--- TEXTE CITÉ ---

D’un côté, les citadins et certaines catégories socio-culturelles privilégiées, de l’autre, les ruraux et les catégories socialement plus fragiles. D’un côté, les attitudes « roses-vertes », de l’autre, le vote UDC, qui récupère de plus en plus le rejet des « bobos » des villes par les « classes travailleuses de la base populaire». D’un côté, une gauche plus visible dans sa défense – légitime – de ce qui est « différent », comme les personnes LGBT et les migrant.e.s, que dans l’écoute des préoccupations de l’homme du commun ; de l’autre, une droite qui courtise au nom du « bon sens » les réflexes de l’« homme du commun ».

Oui l’Homme ordinaire, hyperpragmatique, heureux d’être après des siècles de précarité inscrits dans ses gènes parvenu à se hisser au niveau d’une incertaine prospérité, aux réflexes conservateurs, souffre d’un regard, perçu comme suffisant et peu au fait de ses réalités, des «élites éduquées » et est sensible au verbe fort et rassurant d’une droite qui se découvre d’un coup populaire…

Gagner la bataille culturelle
Pour l’UDC, comme pour les républicains américains, et l’extrême droite européenne qui se fédère autour du rejet du projet européen et fustige tout multiculturalisme au profit d’une mythique unité nationale, chaque occasion est bonne pour mener la bataille culturelle, qui est la bataille pour le contrôle des mentalités.

A ce titre, il était essentiel pour l’UDC de tenter de refermer, le 13 juin dernier, la « parenthèse verte » et de recentrer le « bon peuple » sur les soucis du quotidien afin de repousser hors de sa conscience les enjeux globaux qui pourtant nous concernent tous. Surtout pas de plateformes internationales de coopération, de responsabilité solidaire, d’appartenances multiples. Justice globale ? Prévention des conflits ? Loin de nous, tout cela… que chaque « peuple » se débrouille et que chacun défende ses acquis. Seul point commun entre ces deux façons de voir le monde : une volonté affirmée de changement. Mais dans des directions radicalement opposées.

Entre les « beaufs » et les « bobos », ce mur de la différence des perceptions du monde a-t-il une chance d’être aplani? La réponse est probablement en mains de la jeunesse, qui a réussi le tour de force de défiler des mois durant dans la rue pour la sauvegarde du climat, pour à la première occasion venir détruire le résultat de son engagement: un bon compromis politique sur lequel bâtir.

En effet, les moins de 34 ans ont rejeté à 58% la loi sur le CO2… et après avoir conspué l’aviation exonérée depuis 1944 de toute taxe sur son carburant, se réjouissent de repartir en week-end à bas prix. Jamais une génération n’aura eu autant de responsabilités sur ses épaules, tant est lourd l’héritage que nous lui laissons, jamais elle n’aura été si indécise et hésitante face à son avenir.

Il doit y avoir une autre offre politique que l’opposition entre repli nationaliste ou l’exposition à un marché globalisé sans foi ni loi. Car à l’heure des interdépendances le repli sur soi est mortifère, tout comme l’absence de régulation. La paix sociale et internationale dépendra de la capacité à transformer la frustration populaire en désir, non pas de revanche mais de coopération.

Mais il est si facile de stimuler les forces du mal, si difficile de valoriser celles du bien. A l’évidence, il y a bien deux façons d’être humain, deux façons d’être au monde. En réalité, la manière conquérante est celle qui a permis à l’humanité de s’affirmer au sein d’une nature d’abord hostile. La seconde prend acte de la victoire de l’humanité sur la nature – qui ne peut que se conclure par notre défaite. La première est inscrite dans nos gènes. La seconde est à acquérir. Mais à partir de la conscience, immémoriale, elle aussi, que ce nous faisons à la nature nous le faisons à nous-mêmes.

--- EXTRAIT DE DONNÉES ---

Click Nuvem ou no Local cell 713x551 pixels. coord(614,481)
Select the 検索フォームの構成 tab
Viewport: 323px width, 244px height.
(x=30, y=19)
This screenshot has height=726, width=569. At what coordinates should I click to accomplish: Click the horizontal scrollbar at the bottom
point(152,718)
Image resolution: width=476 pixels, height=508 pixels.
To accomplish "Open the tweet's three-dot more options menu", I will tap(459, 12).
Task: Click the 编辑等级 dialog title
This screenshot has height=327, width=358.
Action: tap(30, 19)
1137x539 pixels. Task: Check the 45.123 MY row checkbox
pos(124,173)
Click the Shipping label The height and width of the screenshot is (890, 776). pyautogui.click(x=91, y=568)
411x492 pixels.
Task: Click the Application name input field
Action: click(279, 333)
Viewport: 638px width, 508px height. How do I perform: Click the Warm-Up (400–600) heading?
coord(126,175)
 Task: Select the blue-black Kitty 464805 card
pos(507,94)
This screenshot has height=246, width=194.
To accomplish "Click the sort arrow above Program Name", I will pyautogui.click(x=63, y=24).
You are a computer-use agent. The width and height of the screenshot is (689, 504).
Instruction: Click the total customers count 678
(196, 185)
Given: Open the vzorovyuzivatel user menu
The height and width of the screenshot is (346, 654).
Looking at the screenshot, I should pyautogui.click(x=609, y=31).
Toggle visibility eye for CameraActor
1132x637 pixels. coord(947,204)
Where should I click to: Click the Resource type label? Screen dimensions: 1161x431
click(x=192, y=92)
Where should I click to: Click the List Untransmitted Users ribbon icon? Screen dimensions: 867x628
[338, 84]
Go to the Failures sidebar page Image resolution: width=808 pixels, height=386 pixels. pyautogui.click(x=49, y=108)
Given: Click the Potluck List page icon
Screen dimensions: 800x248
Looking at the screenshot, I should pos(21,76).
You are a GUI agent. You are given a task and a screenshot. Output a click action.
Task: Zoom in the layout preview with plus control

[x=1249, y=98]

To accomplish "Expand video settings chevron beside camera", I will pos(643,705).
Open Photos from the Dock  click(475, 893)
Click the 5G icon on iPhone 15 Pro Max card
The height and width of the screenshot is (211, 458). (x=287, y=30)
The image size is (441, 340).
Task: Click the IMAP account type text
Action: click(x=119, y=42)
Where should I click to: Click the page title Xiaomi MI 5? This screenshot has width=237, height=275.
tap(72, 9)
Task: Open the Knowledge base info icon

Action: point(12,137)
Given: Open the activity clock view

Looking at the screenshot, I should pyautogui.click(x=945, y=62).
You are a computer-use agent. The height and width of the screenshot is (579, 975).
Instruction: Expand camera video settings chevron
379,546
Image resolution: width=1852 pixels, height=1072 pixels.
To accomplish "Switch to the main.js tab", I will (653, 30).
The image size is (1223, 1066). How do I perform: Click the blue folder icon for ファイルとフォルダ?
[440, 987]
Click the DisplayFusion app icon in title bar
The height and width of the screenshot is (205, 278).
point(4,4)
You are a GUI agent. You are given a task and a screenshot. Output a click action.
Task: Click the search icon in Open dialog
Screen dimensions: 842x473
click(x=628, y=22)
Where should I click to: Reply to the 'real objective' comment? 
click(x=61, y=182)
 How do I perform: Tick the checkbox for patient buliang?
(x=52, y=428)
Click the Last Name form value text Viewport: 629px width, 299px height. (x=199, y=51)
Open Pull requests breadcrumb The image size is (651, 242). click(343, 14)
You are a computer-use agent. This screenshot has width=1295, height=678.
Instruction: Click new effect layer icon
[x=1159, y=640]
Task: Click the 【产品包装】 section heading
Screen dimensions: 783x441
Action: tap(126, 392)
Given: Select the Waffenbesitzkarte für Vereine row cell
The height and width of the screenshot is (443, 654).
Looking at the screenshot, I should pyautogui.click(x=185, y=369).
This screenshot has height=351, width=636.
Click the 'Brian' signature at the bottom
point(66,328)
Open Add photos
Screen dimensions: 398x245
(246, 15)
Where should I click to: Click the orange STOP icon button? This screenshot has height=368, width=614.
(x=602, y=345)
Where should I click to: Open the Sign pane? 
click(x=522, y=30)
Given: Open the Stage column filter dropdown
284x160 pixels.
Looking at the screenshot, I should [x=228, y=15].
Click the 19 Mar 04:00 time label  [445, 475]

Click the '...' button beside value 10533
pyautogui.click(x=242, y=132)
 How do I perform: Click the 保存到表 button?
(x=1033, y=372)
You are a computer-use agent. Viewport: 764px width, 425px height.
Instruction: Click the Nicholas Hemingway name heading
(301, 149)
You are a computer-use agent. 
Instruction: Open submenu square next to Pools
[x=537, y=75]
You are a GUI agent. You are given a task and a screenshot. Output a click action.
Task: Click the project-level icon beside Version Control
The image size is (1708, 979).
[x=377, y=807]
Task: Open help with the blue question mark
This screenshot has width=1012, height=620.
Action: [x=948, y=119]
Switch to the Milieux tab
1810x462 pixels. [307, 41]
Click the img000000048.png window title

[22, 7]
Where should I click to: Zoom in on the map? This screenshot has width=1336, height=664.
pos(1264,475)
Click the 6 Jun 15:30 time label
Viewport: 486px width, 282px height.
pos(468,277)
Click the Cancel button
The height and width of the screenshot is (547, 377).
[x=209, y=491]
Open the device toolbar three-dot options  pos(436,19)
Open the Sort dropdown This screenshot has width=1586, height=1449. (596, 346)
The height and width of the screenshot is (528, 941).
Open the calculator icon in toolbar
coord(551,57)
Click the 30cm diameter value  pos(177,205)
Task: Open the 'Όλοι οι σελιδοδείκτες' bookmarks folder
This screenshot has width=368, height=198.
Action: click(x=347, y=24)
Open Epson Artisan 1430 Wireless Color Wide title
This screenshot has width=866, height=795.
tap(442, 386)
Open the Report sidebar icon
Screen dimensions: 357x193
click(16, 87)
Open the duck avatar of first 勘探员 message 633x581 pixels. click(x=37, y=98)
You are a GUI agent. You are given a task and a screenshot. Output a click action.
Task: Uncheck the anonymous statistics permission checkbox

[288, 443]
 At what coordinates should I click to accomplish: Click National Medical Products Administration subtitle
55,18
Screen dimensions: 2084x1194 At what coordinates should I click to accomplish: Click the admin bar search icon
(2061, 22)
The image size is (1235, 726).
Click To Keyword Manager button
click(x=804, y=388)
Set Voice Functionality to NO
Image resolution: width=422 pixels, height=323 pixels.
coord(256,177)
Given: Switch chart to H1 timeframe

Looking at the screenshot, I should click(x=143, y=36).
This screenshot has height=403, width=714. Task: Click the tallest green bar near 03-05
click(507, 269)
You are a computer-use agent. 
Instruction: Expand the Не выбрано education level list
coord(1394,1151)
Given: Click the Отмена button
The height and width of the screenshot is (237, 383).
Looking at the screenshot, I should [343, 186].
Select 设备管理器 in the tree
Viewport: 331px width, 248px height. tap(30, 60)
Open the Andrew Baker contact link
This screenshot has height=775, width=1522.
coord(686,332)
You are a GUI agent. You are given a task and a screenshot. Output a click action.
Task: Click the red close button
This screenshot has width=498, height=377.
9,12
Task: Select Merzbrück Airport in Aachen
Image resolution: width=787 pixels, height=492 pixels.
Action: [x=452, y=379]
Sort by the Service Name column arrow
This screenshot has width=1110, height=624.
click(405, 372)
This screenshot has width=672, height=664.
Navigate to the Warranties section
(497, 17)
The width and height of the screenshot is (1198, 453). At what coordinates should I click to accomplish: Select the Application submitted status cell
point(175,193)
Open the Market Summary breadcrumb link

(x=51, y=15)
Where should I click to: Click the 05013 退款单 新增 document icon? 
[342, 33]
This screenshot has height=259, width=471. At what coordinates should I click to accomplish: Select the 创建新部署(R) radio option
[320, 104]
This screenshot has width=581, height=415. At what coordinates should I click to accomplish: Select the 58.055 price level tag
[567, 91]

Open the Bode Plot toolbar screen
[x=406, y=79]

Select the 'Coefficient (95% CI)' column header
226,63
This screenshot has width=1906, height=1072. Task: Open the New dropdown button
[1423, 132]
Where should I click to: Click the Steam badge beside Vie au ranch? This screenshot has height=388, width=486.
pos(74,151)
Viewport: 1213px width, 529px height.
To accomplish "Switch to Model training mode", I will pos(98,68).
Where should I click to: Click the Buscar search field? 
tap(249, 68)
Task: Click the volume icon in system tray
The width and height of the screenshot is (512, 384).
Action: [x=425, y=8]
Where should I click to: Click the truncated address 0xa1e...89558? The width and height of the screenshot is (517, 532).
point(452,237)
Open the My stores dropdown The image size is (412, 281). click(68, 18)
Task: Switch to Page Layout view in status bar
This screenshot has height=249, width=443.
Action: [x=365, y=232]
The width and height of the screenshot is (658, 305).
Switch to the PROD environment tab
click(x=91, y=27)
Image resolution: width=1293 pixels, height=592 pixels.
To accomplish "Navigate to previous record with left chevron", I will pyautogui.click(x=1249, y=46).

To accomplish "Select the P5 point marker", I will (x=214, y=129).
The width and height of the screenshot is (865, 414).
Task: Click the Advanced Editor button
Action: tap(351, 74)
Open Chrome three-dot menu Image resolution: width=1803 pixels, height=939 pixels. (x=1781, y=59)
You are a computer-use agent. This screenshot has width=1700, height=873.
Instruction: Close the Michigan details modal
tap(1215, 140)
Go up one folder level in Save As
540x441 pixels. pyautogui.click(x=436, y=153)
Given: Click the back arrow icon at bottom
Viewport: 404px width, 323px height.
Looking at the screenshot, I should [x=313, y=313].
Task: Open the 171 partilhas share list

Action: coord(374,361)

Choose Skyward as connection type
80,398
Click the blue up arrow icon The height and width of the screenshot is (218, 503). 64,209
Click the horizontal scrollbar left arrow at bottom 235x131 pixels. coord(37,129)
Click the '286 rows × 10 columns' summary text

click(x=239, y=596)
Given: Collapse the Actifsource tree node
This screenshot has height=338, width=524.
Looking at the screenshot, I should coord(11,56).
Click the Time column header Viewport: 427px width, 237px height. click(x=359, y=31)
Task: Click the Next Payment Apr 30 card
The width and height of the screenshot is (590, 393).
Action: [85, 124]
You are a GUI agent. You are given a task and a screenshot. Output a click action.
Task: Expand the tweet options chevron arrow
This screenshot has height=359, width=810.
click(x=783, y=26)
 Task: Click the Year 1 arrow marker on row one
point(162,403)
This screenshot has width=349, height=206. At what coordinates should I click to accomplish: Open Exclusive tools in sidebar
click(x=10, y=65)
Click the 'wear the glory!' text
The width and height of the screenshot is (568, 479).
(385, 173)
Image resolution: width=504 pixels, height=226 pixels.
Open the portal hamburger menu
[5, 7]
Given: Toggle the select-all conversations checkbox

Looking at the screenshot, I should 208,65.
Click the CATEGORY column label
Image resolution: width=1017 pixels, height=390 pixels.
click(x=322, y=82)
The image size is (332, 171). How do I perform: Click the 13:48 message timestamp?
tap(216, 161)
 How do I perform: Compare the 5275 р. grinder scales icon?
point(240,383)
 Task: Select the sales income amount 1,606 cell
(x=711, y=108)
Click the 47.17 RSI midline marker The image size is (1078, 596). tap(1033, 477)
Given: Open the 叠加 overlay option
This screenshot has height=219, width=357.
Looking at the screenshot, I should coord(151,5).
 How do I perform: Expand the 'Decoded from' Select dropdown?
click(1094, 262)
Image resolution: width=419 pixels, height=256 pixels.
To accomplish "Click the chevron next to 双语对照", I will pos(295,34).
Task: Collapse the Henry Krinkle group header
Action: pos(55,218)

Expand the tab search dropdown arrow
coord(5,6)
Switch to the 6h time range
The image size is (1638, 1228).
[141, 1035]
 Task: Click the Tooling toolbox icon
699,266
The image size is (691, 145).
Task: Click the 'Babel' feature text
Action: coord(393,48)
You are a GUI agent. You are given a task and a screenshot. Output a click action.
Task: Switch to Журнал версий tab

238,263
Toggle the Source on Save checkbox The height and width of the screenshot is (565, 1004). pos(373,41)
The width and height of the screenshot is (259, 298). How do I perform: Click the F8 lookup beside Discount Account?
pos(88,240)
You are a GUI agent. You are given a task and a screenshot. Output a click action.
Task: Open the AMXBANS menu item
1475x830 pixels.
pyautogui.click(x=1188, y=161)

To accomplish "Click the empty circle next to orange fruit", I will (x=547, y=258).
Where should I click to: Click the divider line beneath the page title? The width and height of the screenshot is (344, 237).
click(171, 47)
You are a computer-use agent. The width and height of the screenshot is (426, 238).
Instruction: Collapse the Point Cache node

---

■ **CONSIGNES**
a – Indiquez si chacune des affirmations suivantes concorde avec le texte cité, en répondant par oui ou par non et en reproduisant textuellement les mots décisifs. (i) Les moins de 34 ans ont rejeté la loi sur le CO2 à 58 %. (ii) L'aviation est exonérée de toute taxe sur son carburant depuis 1954. (iii) Les deux façons de voir le monde n'ont aucun point commun.
b – Reformulez de manière plus concise le paragraphe du texte cité qui commence par « Il doit y avoir une autre offre politique », sans perdre ses faits principaux.
c – Recopiez le passage du texte cité situé entre "En effet, les" et "à son avenir.", bornes incluses.

■ **RÉPONSES ATTENDUES**
a –
(i) Oui : « les moins de 34 ans ont rejeté à 58% la loi sur le CO2 ».
(ii) Non : « l’aviation exonérée depuis 1944 de toute taxe sur son carburant ».
(iii) Non : « Seul point commun entre ces deux façons de voir le monde : une volonté affirmée de changement. »

b – Il faut une offre politique autre que l'alternative entre repli nationaliste et marché globalisé sans règles. À l'heure des interdépendances, le repli sur soi comme l'absence de régulation sont mortifères. La paix sociale et internationale dépendra de la capacité à transformer la frustration populaire en désir de coopération plutôt que de revanche.

c –
En effet, les moins de 34 ans ont rejeté à 58% la loi sur le CO2… et après avoir conspué l’aviation exonérée depuis 1944 de toute taxe sur son carburant, se réjouissent de repartir en week-end à bas prix. Jamais une génération n’aura eu autant de responsabilités sur ses épaules, tant est lourd l’héritage que nous lui laissons, jamais elle n’aura été si indécise et hésitante face à son avenir.